Jean d’O et Johnny, deux grandes timidités aussi. L’une surmontée par le plaisir de discourir, plus fort que tout chez Jean d’O. L’autre traînée un peu comme un boulet.
Jean d’O et Johnny, c’était deux amoureux des belles voitures, des belles femmes. Deux amoureux de l’amour en somme. Les chansons de Johnny en étaient remplies, comme les livres de Jean d’O.
Jean d’O et Johnny, deux personnages de droite, mais ayant souvent flirté avec la Gauche. Jean d’O aimait Aragon et Johnny n’avait aucune gêne à se rendre à la Fête de l’Huma et à y croiser Marchais.

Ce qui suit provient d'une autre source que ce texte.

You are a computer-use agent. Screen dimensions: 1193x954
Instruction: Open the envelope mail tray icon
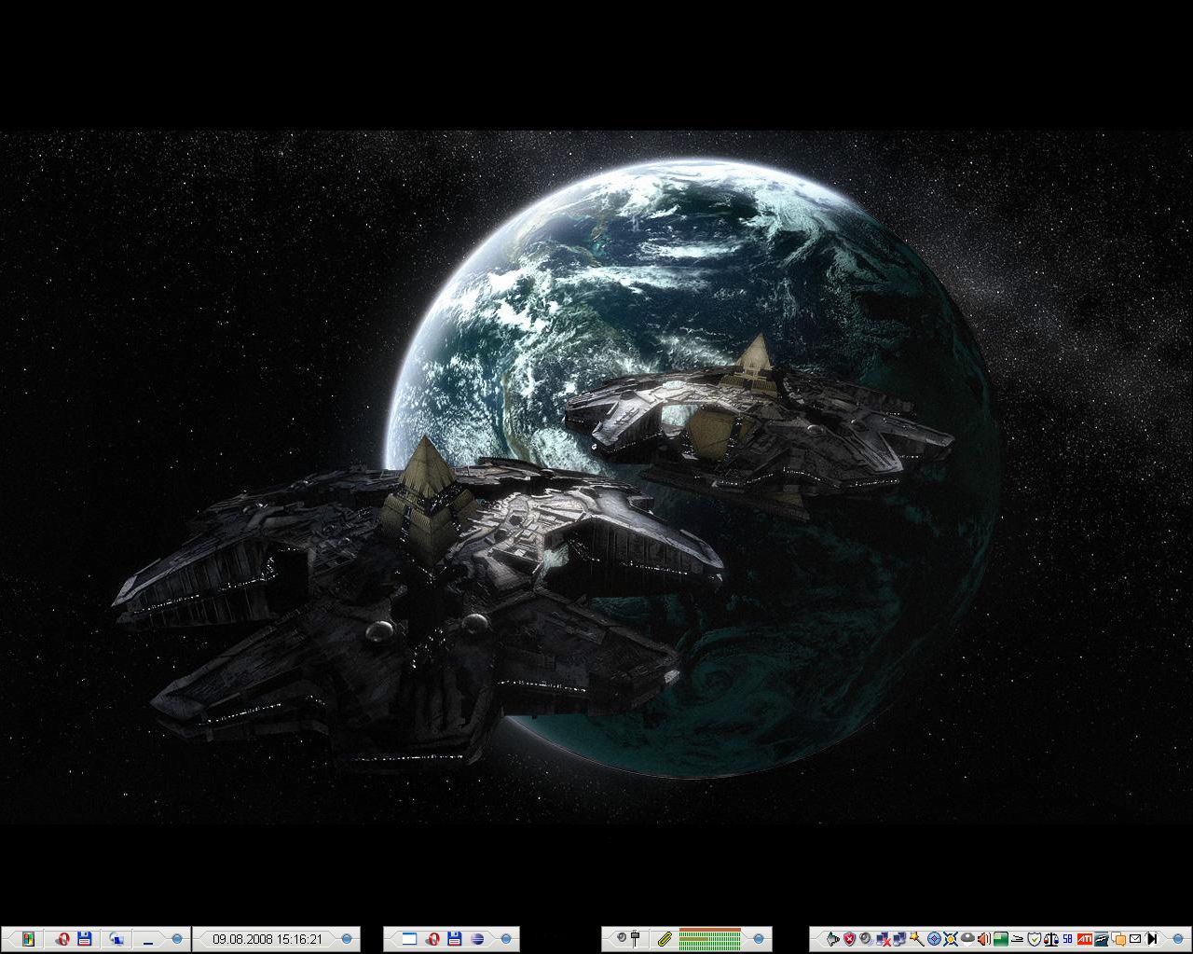[x=1135, y=938]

Deux catholiques discrets, croyant modérément.
Jean d’O et Johnny, deux êtres souvent moqués, le premier pour des livres jugés plutôt « gentillets », le second pour une musique qualifiée volontiers de variétés.
Au final Jean d’O et Johnny, deux morts impensables, qu’on avait donc fini par croire improbables. Aujourd’hui deux figures du patrimoine national.
Mais j’arrête là mon propos. Au moment où je vous parle, Jean d’O et Johnny prennent leur deuxième repas, comme ils se l’étaient promis, tout là-haut, au paradis. Ne les dérangeons pas.
Merci en tout cas aux deux d’avoir embelli nos vies.